■ **EXTRACT PROVIDED**
_ _ _ _
Comfortable and Furious

Monsters

It’s close to midnight and something evil’s lurking in the dark

Like most boys, I quickly developed a love for monsters and supernatural creatures, a morbid fascination only deepened by devouring the novels of Guy N. Smith (giant, man-eating crabs!) and James Herbert (dog-sized, man-eating black rats!) Blood-dripping fangs, wickedly sharp claws, terrified humans on the run, bodies being punctured… Mmm, yes, please.

Now in my fifties I guess I’m stuck with such proclivities. Here are five of my favorite movie monsters:

Medusa in Clash of the Titans

In much the same way it’s illegal for locals to criticize the Thai King, the Saudi royal family or the Chinese government, you will also get into a shitload of trouble for saying anything bad about Ray Harryhausen.

And by that, I mean I will turn up at your house and kick your ass.

In case you don’t know, Harryhausen’s the guy who took stop-motion animation to a whole new level, enriching countless childhoods in the process. His career began with the Kong knock off Mighty Joe Young before he found his startlingly original feet in the 1950s and delivered a heap of people-munching monsters in everything from The Beast from 20,000 Fathoms to The 7th Voyage of Sinbad.
_ _ _ _
■ **STATED PROBLEM 1**
Answer these questions about the essay on favorite movie monsters:
(a) Whose novels featured giant, man-eating crabs?
(b) Which film began Ray Harryhausen's career?
(c) In what decade did Harryhausen find his startlingly original feet?
■ **STATED PROBLEM 2**
Continue the essay on favorite movie monsters from the point where it stops.
The material after this text comes from a separate source.

■ **SUPPLIED DATA**
_ _ _ _
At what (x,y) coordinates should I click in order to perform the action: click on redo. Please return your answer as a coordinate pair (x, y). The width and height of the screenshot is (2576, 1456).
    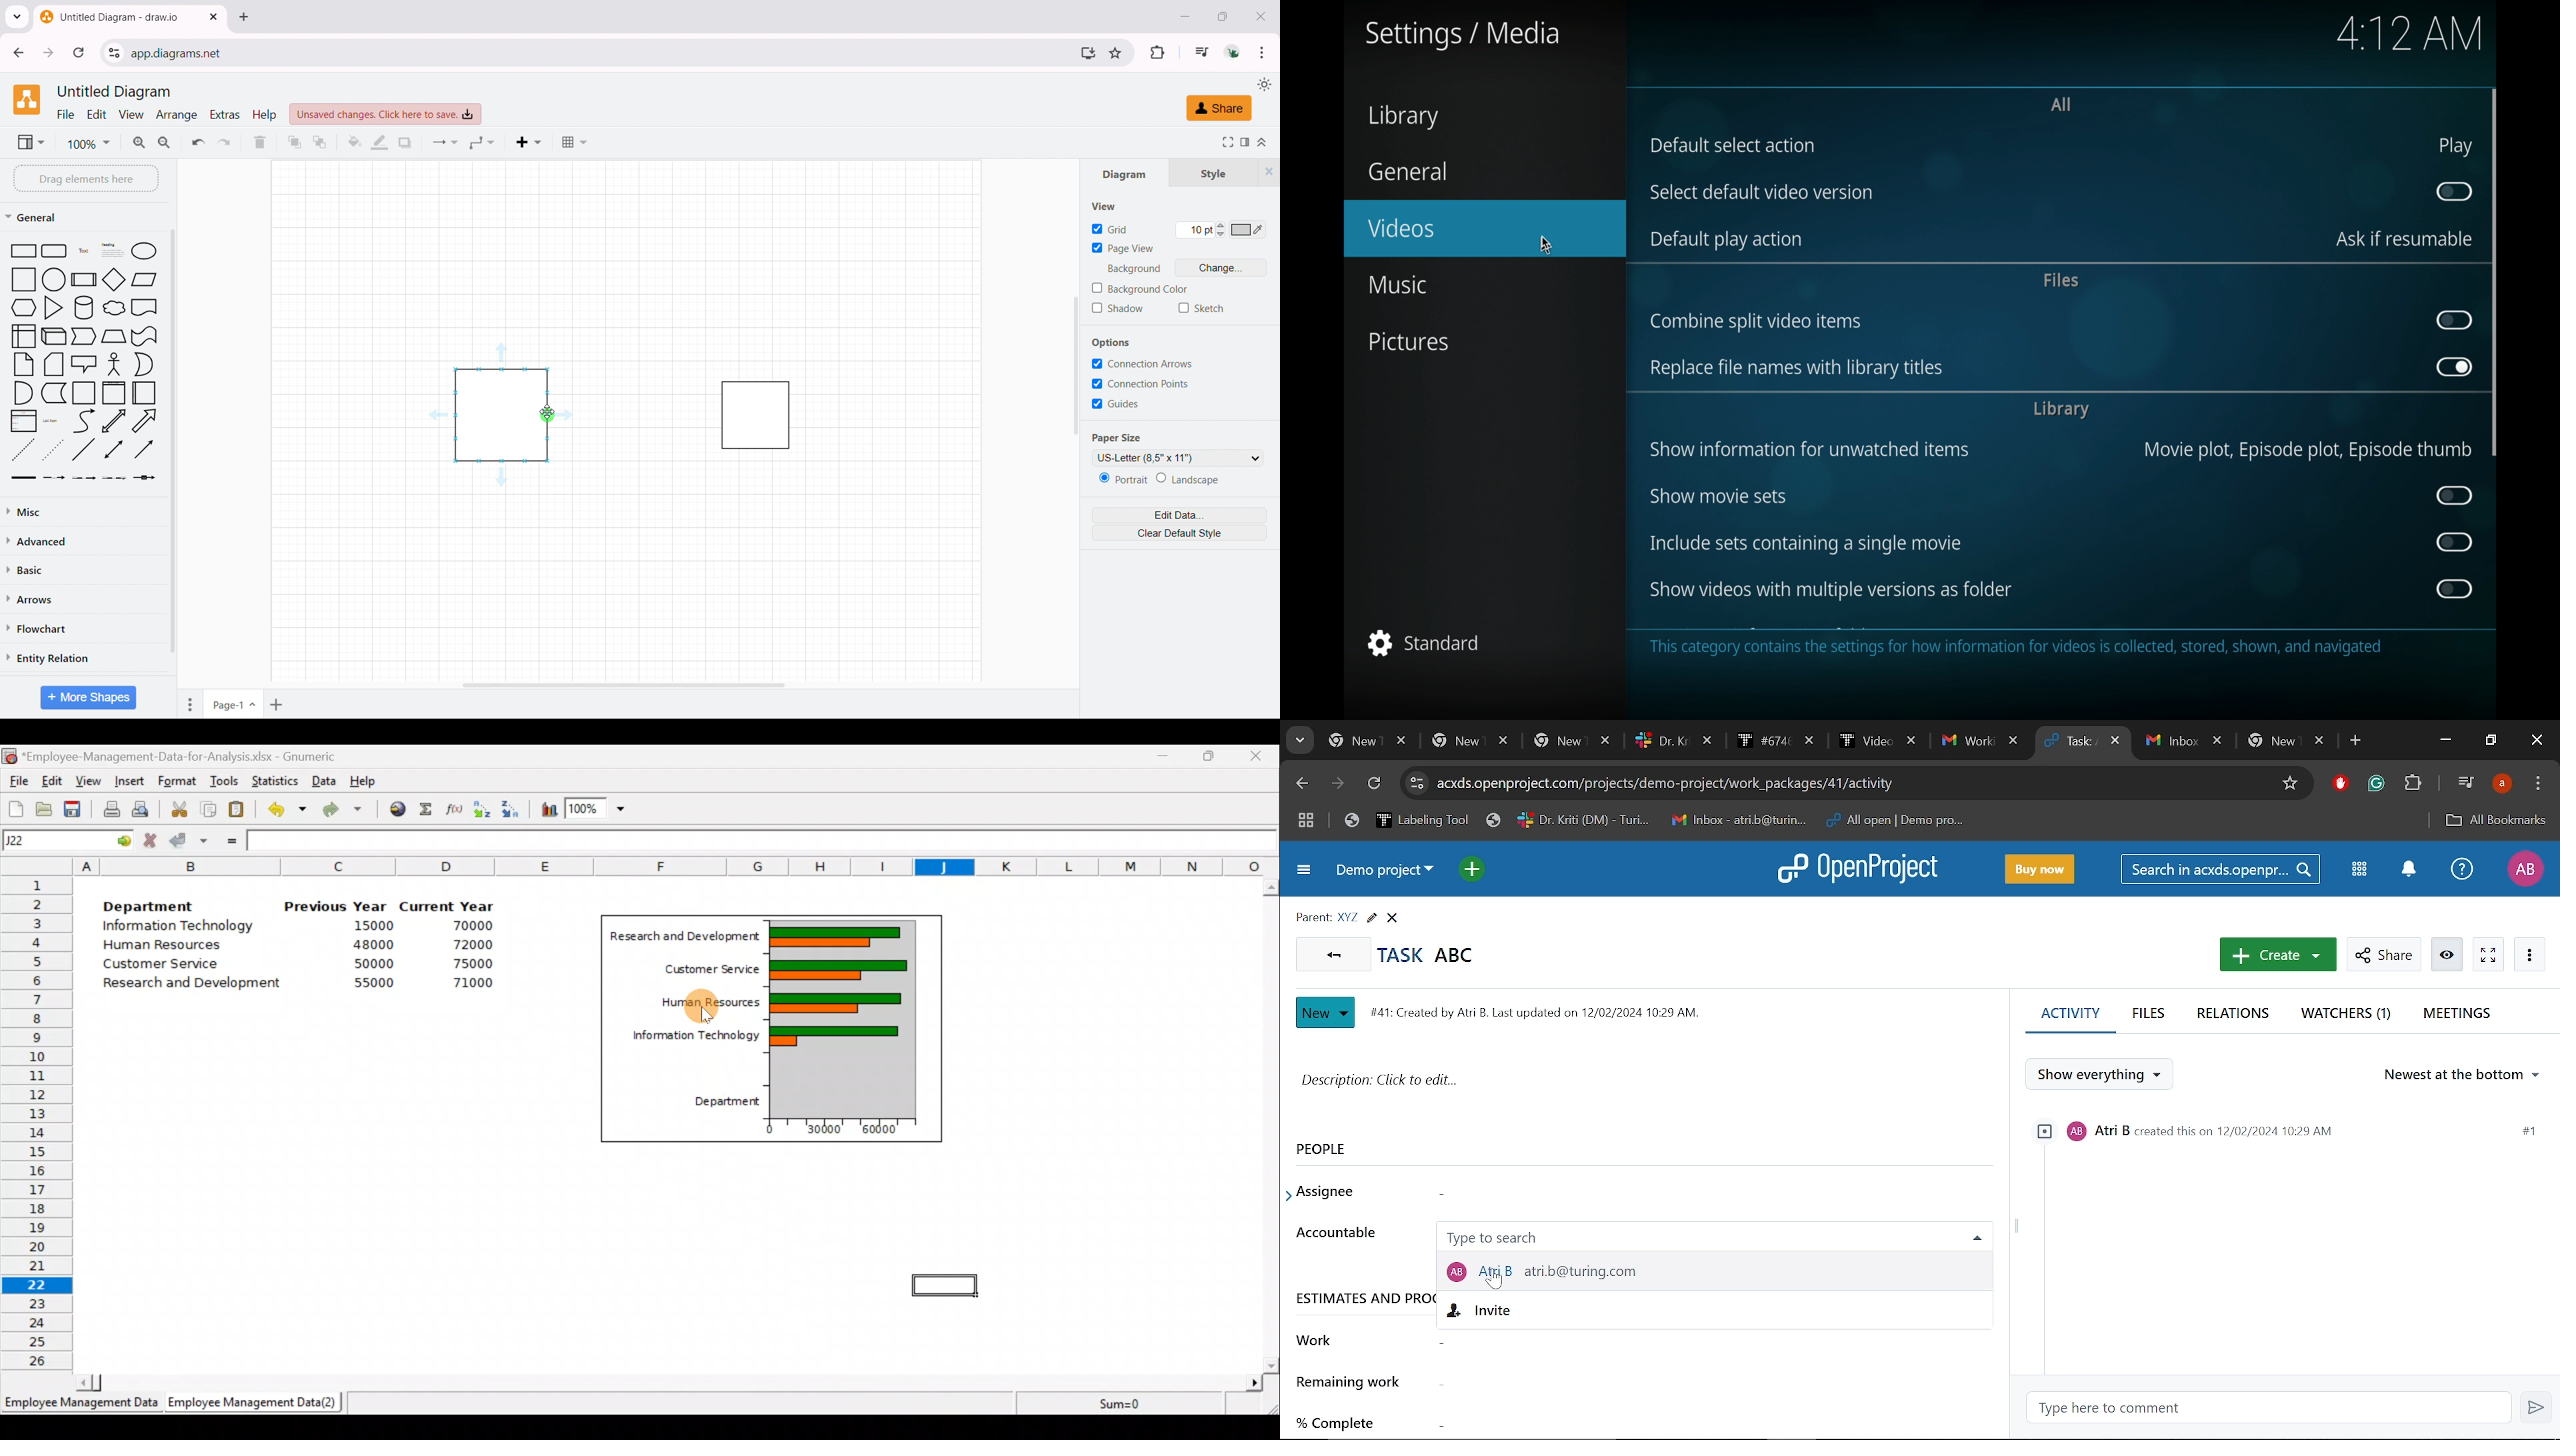
    Looking at the image, I should click on (224, 141).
_ _ _ _
■ **REPLY 1**
(a) Guy N. Smith
(b) Mighty Joe Young
(c) The 1950s

■ **REPLY 2**
He peaked with 1963’s Jason and the Argonauts, a fantastic adventure that contains one scene after another of brilliant, awe-inspiring animation. Sensing his days were numbered with the advent of computers, his last work was 1981’s Clash of the Titans, which has become a cult favorite.

Despite a fairly strong whiff of Stilton throughout, its best bit arrives when Perseus and two soldier mates go up against Medusa in her underground lair. Lit by wall-hung torches and flickering fire pits, this is an intimidating place adorned with the gorgon’s stony victims.

We first see the tip of Medusa’s tail, casting its shadow against a wall. Then her silhouetted head (and its mass of writhing snakes) move into view. Before we see her in the scaly flesh she shoots one soldier in the back, which comes as a complete surprise. Not only does she have lethal eyes but she’s also armed with a bow and arrows! Perseus can do nothing but back up against a pillar, obviously unnerved by the sudden death and the sound of her creepy, rattling tail.

Then she pulls herself into view to reveal a slithering monster that’s half woman, half giant snake. Defiantly braless, projecting genuine malevolence and most definitely capable of instantaneous violence, she reminds me of the sort of terrifying older women I’d occasionally bump into during my student nightclubbing days in Cardiff.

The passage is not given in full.